Page excerpt:
▬▬▬▬▬▬▬▬▬▬

Some 3,000 delegates from more than 80 countries attended the conference.

Among those attending was a 100-member Israeli delegation that included six government ministers. The delegation brought a collection of proposals for regional projects worth about $13.5 billion.

But uncertainties about the peace process cast a pall over the conference’s economic goals.

The 1994 conference in Casablanca, Morocco, and last year’s meeting in Amman, Jordan were full of high hopes for a new regional order in which former enemies would overcome their differences and forge economic partnerships that would insure a peaceful future for the region.

Those meetings arguably produced more proposals than tangible economic achievements. But at the very least, they brought the Israeli delegation to the table as a full partner of their Arab counterparts.

This week’s meeting in Cairo, by contrast, threw a harsh spotlight on a growing rift in Israeli-Arab relations.

The first tensions became evident weeks ago, when Egyptian President Hosni Mubarak threatened to cancel the meeting to protest the stalemated negotiations between Israel and the Palestinians.

And hours before Tuesday’s opening of the conference, a dispute surfaced between the Israeli and Palestinian delegations over the wording of the meeting’s closing statements.

The Palestinians demanded that it include a unilateral declaration by Israel canceling its closure of the territories, which the Palestinians said was crippling their economy.

But the Israeli delegation refused, saying the closure had been imposed for security reasons.

While Palestinian officials lashed out at Israel, claiming that they could not survive the closure, Israeli Foreign Minister David Levy criticized the summit during remarks to reporters.

“This is different from the previous conferences, which were done in participation with Israel,” said Levy, who did not directly address the summit.

“This conference is an Egyptian economic conference to which Israel has been invited.”

Nonetheless, the meeting provided the backdrop for continued political efforts to seal a long delayed agreement for implementing an Israeli redeployment in Hebron.

In Cairo for meetings with Levy and Palestinian leader Yasser Arafat, U.S. Secretary of State Warren Christopher told the opening session that an agreement on an Israeli troop redeployment in the West Bank town was “close at hand.”

But U.S. and Palestinian officials stressed that gaps in the positions were still wide.

U.S. State Department spokesman Nicholas Burns said Christopher’s talks with Arafat had not clarified whether there had been any progress in the talks with Israel, which continued without any resolution Tuesday night in Tel Aviv.

In remarks before the full conference, Christopher, on a final trip to the region before retiring in January, said that integrating the region’s economies “will make war even less likely.”

Mubarak, for his part, used the podium to say that Israel must adhere to the land-for-peace principle if regional peace is to be achieved.

Irish Foreign Minister Dick Spring drew applause when he, too, called on Israel to support the land-for-peace approach in its negotiations with its Arab neighbors.

▬▬▬▬▬▬▬▬▬▬

Tasks for this exercise:
• 1. According to the news excerpt, how many delegates attended the conference, and from how many countries?
• 2. Reproduce the news excerpt starting at the words "And hours before" and stopping after "crippling their economy.", changing "dispute" to "disagreement".

Dataset extract:

▬▬▬▬▬▬▬▬▬▬

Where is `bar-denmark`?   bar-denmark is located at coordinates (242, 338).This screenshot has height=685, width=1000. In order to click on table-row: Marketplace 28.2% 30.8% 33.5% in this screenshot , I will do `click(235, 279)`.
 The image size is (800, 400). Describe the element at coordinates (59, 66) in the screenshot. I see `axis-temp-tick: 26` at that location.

▬▬▬▬▬▬▬▬▬▬

Responses to the tasks:
• 1. Some 3,000 delegates from more than 80 countries attended.

• 2.
And hours before Tuesday’s opening of the conference, a disagreement surfaced between the Israeli and Palestinian delegations over the wording of the meeting’s closing statements.

The Palestinians demanded that it include a unilateral declaration by Israel canceling its closure of the territories, which the Palestinians said was crippling their economy.